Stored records
- - - - - - -

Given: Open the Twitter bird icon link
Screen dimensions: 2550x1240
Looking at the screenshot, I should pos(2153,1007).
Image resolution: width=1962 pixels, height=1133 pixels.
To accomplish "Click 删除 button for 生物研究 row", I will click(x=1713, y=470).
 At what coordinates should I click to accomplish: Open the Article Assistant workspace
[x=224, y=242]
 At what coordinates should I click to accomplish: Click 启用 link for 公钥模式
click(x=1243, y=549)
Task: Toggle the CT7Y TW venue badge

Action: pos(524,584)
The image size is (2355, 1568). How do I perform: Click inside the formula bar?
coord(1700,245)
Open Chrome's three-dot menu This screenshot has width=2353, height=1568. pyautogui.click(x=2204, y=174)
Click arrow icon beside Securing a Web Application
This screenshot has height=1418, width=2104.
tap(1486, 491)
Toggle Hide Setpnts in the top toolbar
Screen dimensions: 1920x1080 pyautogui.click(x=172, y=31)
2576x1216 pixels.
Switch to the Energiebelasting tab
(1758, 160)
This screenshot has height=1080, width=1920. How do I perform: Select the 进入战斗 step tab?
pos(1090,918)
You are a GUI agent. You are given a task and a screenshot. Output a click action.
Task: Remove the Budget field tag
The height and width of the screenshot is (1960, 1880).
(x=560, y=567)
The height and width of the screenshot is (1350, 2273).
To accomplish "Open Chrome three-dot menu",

- - - - - - -

Work task
Gather all lines of the records that include the word "menu".

Answer to this task
Open Chrome's three-dot menu This screenshot has width=2353, height=1568. pyautogui.click(x=2204, y=174)
To accomplish "Open Chrome three-dot menu",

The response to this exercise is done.